= Ross Speck =

Ross V. Speck, MD (1927–2015), was an American psychiatrist, psychoanalyst and family therapist. He had a strong interest in sociology and anthropology and did research in family therapy of schizophrenia, drugs, depression, and adolescents. He was one of the "first generation" of family therapists and a founder of the Family Institute of Philadelphia. In addition, he was the originator of NetWork Therapy.

==Career==
A native of St. Catharines, Ontario, Canada, Speck received his medical degree in 1951 from the University of Toronto. He taught at Thomas Jefferson University and Hahnemann Medical College in Philadelphia and at The Union Institute, Cincinnati, Ohio.
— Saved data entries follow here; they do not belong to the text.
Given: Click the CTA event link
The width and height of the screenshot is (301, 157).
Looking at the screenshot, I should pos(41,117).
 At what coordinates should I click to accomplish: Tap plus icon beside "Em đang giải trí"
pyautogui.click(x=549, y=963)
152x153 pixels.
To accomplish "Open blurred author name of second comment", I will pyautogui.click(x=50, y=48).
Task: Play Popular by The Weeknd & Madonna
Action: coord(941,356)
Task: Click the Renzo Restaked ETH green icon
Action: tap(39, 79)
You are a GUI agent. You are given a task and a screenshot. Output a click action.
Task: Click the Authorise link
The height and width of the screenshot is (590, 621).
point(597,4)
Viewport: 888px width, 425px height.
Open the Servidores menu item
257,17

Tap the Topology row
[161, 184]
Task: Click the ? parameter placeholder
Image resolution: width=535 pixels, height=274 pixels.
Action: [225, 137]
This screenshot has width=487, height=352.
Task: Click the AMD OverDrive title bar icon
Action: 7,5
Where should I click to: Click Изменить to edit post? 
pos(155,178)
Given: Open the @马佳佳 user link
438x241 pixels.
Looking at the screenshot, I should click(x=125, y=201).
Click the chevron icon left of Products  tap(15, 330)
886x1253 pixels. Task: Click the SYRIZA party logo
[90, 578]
He became a U.S. citizen in 1957, while working at Brooke Army Medical Center. He was on the faculty of the International R.D. Laing Institute in St. Gallen, Switzerland, and was a friend of Laing's. He was a life fellow of the American Psychiatric Association. In the 1960s, he founded the Family Institute of Philadelphia, in the neighborhood of Spring Garden. He also was the Eastern Pennsylvania Psychiatric Institute clinical director from 1958 to 1964, a psychiatry professor at Hahnemann Medical College from 1960 to 1970, and worked as a researcher at the Philadelphia Psychiatric Center from 1966 to 1972. In September 1969, he coined the concept of Network Therapy in an article co-written with Uri Rueveni.

Among his books are Family Networks (1972; with Carolyn Attneave) and The New Families (1972). He served on the editorial board of the journals Family Process, Journal of Psychotherapy and the Family and Journal of Family Psychotherapy. Speck also worked as a Thomas Jefferson University part-time clinical professor of psychiatry from 1980 to 1990, and was a professor at the Union Institute in Cincinnati from 1980 to 1993.
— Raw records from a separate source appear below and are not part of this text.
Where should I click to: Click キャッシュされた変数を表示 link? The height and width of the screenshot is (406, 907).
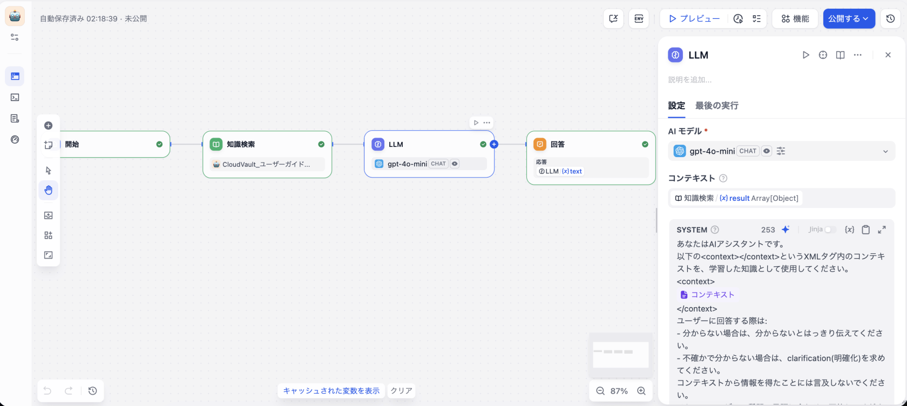click(x=331, y=391)
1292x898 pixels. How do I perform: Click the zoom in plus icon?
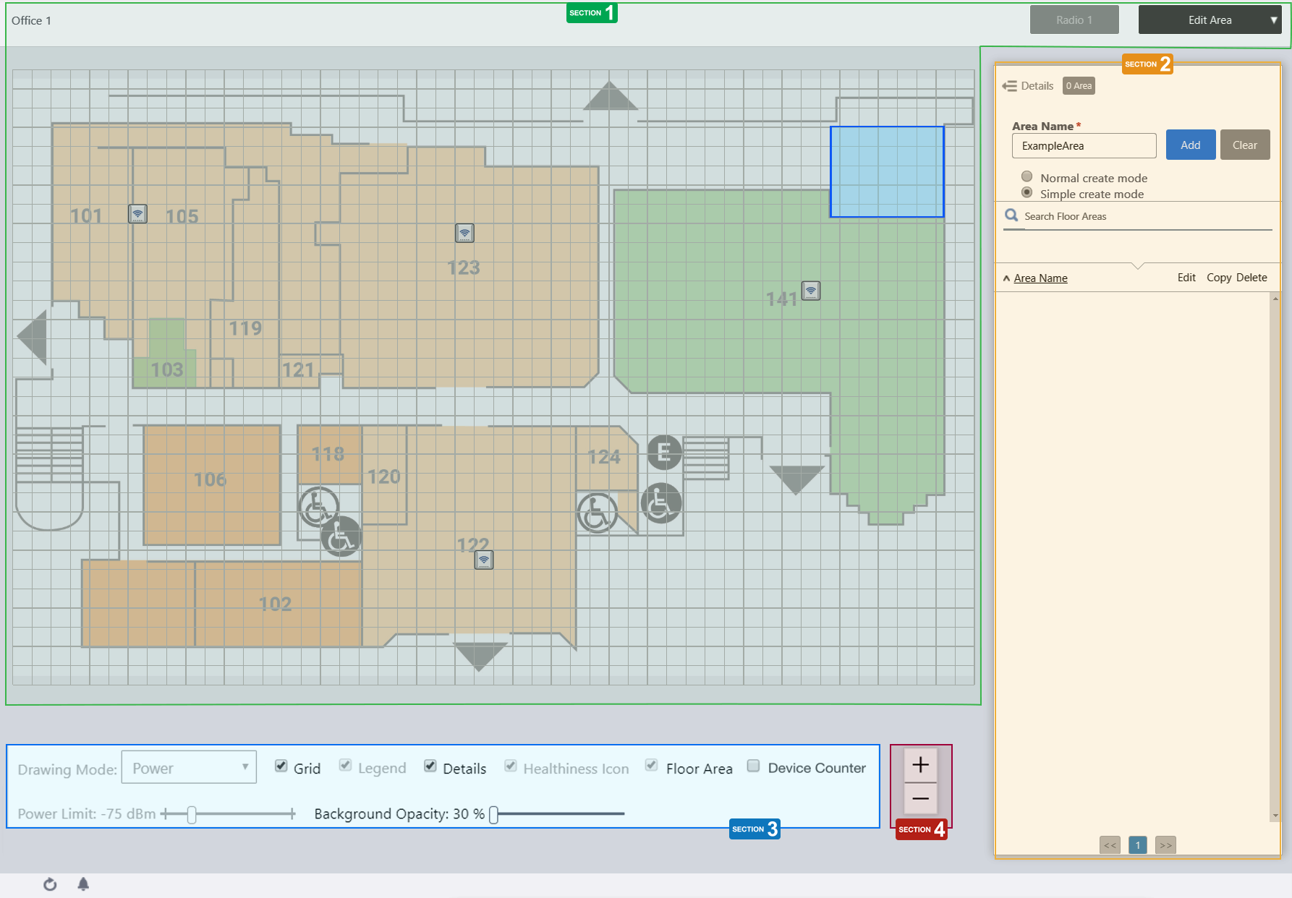920,765
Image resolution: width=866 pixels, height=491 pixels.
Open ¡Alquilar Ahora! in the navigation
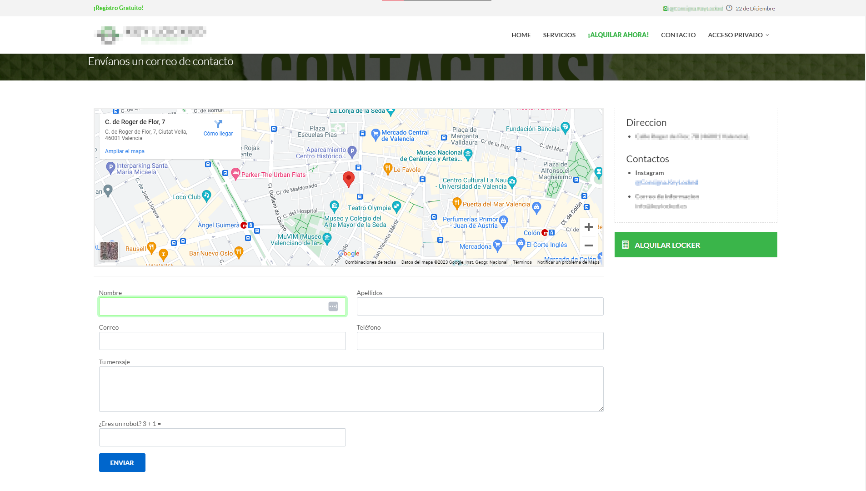click(618, 35)
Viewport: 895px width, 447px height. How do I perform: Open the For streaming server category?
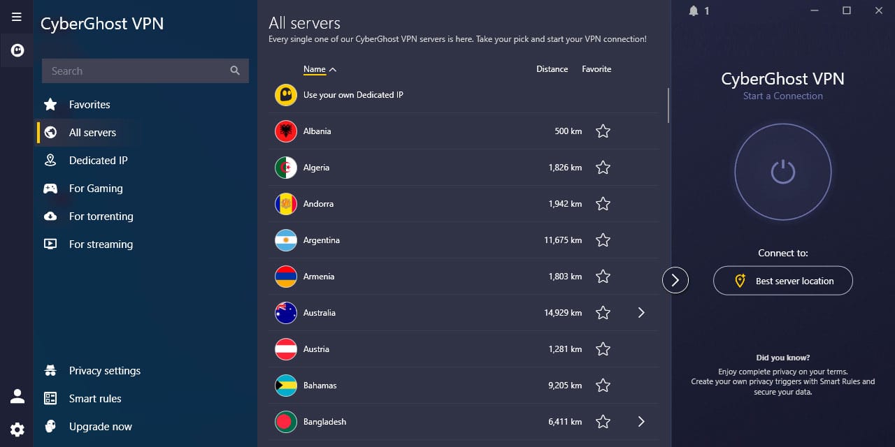(100, 244)
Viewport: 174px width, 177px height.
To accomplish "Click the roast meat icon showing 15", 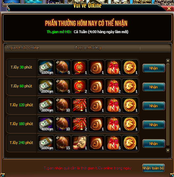I will (63, 143).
He died at his home in Thorofare, New Jersey on May 23, 2015.

==Personal life==
Speck was married to psychotherapist Joan Kendig Gill, daughter of Isabelle Kendig and Howard Belding Gill, and was later known as Joan Lincoln Speck or Joan Speck. He had four sons and three daughters, along with two stepsons, and was previously married to a woman named Margaret.

==See also==
- Family therapy
- Social work

==Bibliography==
- Speck, R.V. & Attneave, C. (1972). Family Networks New York: Pantheon.
- Speck, R.V. (1972). The New Families: youth, communes, and the politics of drugs. New York: Basic Books.
- Speck, R.V. (2003). Social Network Intervention. In Sholevar, G.P. & Schwoeri, L.D. (Eds.) Textbook of Family and Couples Therapy: Clinical Applications. Washington, DC: American Psychiatric Publishing Inc.